Please reproduce every one of the rows below character for character, keeping each line intact and in its original order.
====
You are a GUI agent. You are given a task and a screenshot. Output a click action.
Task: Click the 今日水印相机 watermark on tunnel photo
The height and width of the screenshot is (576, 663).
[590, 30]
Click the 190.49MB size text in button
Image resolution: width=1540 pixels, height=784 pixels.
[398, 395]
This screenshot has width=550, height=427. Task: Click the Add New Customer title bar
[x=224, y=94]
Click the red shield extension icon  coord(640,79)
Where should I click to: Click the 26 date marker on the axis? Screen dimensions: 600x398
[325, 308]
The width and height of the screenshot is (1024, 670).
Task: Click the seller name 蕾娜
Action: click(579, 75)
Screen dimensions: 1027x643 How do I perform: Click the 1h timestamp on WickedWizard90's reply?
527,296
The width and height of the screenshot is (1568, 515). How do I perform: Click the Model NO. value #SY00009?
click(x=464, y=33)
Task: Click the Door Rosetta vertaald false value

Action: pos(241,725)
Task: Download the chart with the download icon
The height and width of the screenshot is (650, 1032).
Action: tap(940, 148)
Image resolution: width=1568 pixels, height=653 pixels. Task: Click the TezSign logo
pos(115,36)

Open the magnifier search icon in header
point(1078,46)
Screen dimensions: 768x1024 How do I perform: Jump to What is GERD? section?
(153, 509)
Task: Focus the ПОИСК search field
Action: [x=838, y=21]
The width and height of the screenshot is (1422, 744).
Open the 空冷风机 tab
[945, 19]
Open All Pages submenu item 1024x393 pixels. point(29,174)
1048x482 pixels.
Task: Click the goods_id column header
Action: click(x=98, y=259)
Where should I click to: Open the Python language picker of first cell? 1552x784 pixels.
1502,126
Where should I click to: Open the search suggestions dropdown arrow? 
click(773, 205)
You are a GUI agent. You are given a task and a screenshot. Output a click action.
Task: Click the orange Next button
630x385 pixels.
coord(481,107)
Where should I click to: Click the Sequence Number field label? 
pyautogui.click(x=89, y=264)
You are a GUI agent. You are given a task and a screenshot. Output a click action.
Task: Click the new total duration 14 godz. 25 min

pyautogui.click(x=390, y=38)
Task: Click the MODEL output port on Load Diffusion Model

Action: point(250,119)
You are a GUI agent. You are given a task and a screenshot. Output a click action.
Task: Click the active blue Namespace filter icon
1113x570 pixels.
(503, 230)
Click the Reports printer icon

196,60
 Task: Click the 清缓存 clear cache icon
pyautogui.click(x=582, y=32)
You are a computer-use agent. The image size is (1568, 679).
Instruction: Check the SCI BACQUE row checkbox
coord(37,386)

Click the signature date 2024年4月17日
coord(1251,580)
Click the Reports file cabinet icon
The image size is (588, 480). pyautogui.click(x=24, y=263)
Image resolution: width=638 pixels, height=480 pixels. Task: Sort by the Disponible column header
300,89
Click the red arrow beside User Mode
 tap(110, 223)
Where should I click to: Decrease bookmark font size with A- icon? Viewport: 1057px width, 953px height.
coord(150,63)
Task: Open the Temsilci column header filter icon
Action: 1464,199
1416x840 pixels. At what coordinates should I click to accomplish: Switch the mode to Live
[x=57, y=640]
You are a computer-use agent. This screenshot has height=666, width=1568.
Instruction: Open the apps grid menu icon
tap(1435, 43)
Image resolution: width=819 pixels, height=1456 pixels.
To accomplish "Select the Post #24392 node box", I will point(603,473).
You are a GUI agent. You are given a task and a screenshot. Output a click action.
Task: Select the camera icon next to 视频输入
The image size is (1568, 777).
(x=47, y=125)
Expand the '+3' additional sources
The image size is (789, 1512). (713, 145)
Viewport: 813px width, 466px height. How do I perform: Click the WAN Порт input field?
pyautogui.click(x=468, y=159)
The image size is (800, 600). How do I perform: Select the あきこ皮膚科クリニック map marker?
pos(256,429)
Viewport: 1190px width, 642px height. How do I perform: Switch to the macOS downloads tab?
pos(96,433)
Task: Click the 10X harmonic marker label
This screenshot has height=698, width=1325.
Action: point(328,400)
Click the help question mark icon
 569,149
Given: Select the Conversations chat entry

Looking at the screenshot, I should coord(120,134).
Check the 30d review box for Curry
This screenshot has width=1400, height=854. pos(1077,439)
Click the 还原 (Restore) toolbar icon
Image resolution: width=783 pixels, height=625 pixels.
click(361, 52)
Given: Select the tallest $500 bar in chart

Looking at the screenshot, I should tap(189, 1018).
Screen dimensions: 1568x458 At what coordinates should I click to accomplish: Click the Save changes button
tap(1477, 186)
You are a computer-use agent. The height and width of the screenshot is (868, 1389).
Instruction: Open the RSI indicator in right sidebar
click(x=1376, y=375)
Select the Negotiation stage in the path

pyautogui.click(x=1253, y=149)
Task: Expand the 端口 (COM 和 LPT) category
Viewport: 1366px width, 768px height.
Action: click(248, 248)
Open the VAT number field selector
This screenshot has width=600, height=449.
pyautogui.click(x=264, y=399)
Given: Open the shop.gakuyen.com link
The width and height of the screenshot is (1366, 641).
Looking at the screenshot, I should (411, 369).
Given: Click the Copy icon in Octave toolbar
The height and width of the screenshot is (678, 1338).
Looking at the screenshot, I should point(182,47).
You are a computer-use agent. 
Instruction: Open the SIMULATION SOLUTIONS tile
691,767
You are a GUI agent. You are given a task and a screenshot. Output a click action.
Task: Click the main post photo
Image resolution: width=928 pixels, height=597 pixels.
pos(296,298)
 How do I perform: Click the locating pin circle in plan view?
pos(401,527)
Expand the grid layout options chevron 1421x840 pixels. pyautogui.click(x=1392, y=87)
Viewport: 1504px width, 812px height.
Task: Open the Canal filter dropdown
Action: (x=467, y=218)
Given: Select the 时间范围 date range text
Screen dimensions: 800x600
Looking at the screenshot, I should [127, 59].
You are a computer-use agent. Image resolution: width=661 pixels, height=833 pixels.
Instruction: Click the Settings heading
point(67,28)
====
Answer to this problem:
You are a GUI agent. You are given a task and a screenshot. Output a click action.
Task: Click the 今日水印相机 watermark on tunnel photo
The height and width of the screenshot is (576, 663).
[590, 30]
Click the 190.49MB size text in button
Image resolution: width=1540 pixels, height=784 pixels.
[398, 395]
This screenshot has width=550, height=427. Task: Click the Add New Customer title bar
[x=224, y=94]
Click the red shield extension icon  coord(640,79)
Where should I click to: Click the 26 date marker on the axis? Screen dimensions: 600x398
[325, 308]
The width and height of the screenshot is (1024, 670).
Task: Click the seller name 蕾娜
Action: click(579, 75)
Screen dimensions: 1027x643 How do I perform: Click the 1h timestamp on WickedWizard90's reply?
527,296
The width and height of the screenshot is (1568, 515). How do I perform: Click the Model NO. value #SY00009?
click(x=464, y=33)
Task: Click the Door Rosetta vertaald false value

Action: pos(241,725)
Task: Download the chart with the download icon
The height and width of the screenshot is (650, 1032).
Action: tap(940, 148)
Image resolution: width=1568 pixels, height=653 pixels. Task: Click the TezSign logo
pos(115,36)

Open the magnifier search icon in header
point(1078,46)
Screen dimensions: 768x1024 How do I perform: Jump to What is GERD? section?
(153, 509)
Task: Focus the ПОИСК search field
Action: [x=838, y=21]
The width and height of the screenshot is (1422, 744).
Open the 空冷风机 tab
[945, 19]
Open All Pages submenu item 1024x393 pixels. point(29,174)
1048x482 pixels.
Task: Click the goods_id column header
Action: click(x=98, y=259)
Where should I click to: Open the Python language picker of first cell? 1552x784 pixels.
1502,126
Where should I click to: Open the search suggestions dropdown arrow? 
click(773, 205)
You are a GUI agent. You are given a task and a screenshot. Output a click action.
Task: Click the orange Next button
630x385 pixels.
coord(481,107)
Where should I click to: Click the Sequence Number field label? 
pyautogui.click(x=89, y=264)
You are a GUI agent. You are given a task and a screenshot. Output a click action.
Task: Click the new total duration 14 godz. 25 min

pyautogui.click(x=390, y=38)
Task: Click the MODEL output port on Load Diffusion Model

Action: point(250,119)
You are a GUI agent. You are given a task and a screenshot. Output a click action.
Task: Click the active blue Namespace filter icon
1113x570 pixels.
(503, 230)
Click the Reports printer icon

196,60
 Task: Click the 清缓存 clear cache icon
pyautogui.click(x=582, y=32)
You are a computer-use agent. The image size is (1568, 679).
Instruction: Check the SCI BACQUE row checkbox
coord(37,386)

Click the signature date 2024年4月17日
coord(1251,580)
Click the Reports file cabinet icon
The image size is (588, 480). pyautogui.click(x=24, y=263)
Image resolution: width=638 pixels, height=480 pixels. Task: Sort by the Disponible column header
300,89
Click the red arrow beside User Mode
 tap(110, 223)
Where should I click to: Decrease bookmark font size with A- icon? Viewport: 1057px width, 953px height.
coord(150,63)
Task: Open the Temsilci column header filter icon
Action: 1464,199
1416x840 pixels. At what coordinates should I click to accomplish: Switch the mode to Live
[x=57, y=640]
You are a computer-use agent. This screenshot has height=666, width=1568.
Instruction: Open the apps grid menu icon
tap(1435, 43)
Image resolution: width=819 pixels, height=1456 pixels.
To accomplish "Select the Post #24392 node box", I will point(603,473).
You are a GUI agent. You are given a task and a screenshot. Output a click action.
Task: Select the camera icon next to 视频输入
The image size is (1568, 777).
(x=47, y=125)
Expand the '+3' additional sources
The image size is (789, 1512). (713, 145)
Viewport: 813px width, 466px height. How do I perform: Click the WAN Порт input field?
pyautogui.click(x=468, y=159)
The image size is (800, 600). How do I perform: Select the あきこ皮膚科クリニック map marker?
pos(256,429)
Viewport: 1190px width, 642px height. How do I perform: Switch to the macOS downloads tab?
pos(96,433)
Task: Click the 10X harmonic marker label
This screenshot has height=698, width=1325.
Action: point(328,400)
Click the help question mark icon
 569,149
Given: Select the Conversations chat entry

Looking at the screenshot, I should coord(120,134).
Check the 30d review box for Curry
This screenshot has width=1400, height=854. pos(1077,439)
Click the 还原 (Restore) toolbar icon
Image resolution: width=783 pixels, height=625 pixels.
click(361, 52)
Given: Select the tallest $500 bar in chart

Looking at the screenshot, I should tap(189, 1018).
Screen dimensions: 1568x458 At what coordinates should I click to accomplish: Click the Save changes button
tap(1477, 186)
You are a computer-use agent. The height and width of the screenshot is (868, 1389).
Instruction: Open the RSI indicator in right sidebar
click(x=1376, y=375)
Select the Negotiation stage in the path

pyautogui.click(x=1253, y=149)
Task: Expand the 端口 (COM 和 LPT) category
Viewport: 1366px width, 768px height.
Action: click(248, 248)
Open the VAT number field selector
This screenshot has width=600, height=449.
pyautogui.click(x=264, y=399)
Given: Open the shop.gakuyen.com link
The width and height of the screenshot is (1366, 641).
Looking at the screenshot, I should (411, 369).
Given: Click the Copy icon in Octave toolbar
The height and width of the screenshot is (678, 1338).
Looking at the screenshot, I should point(182,47).
You are a computer-use agent. 
Instruction: Open the SIMULATION SOLUTIONS tile
691,767
You are a GUI agent. You are given a task and a screenshot. Output a click action.
Task: Click the main post photo
Image resolution: width=928 pixels, height=597 pixels.
pos(296,298)
 How do I perform: Click the locating pin circle in plan view?
pos(401,527)
Expand the grid layout options chevron 1421x840 pixels. pyautogui.click(x=1392, y=87)
Viewport: 1504px width, 812px height.
Task: Open the Canal filter dropdown
Action: (x=467, y=218)
Given: Select the 时间范围 date range text
Screen dimensions: 800x600
Looking at the screenshot, I should [127, 59].
You are a computer-use agent. Image resolution: width=661 pixels, height=833 pixels.
Instruction: Click the Settings heading
point(67,28)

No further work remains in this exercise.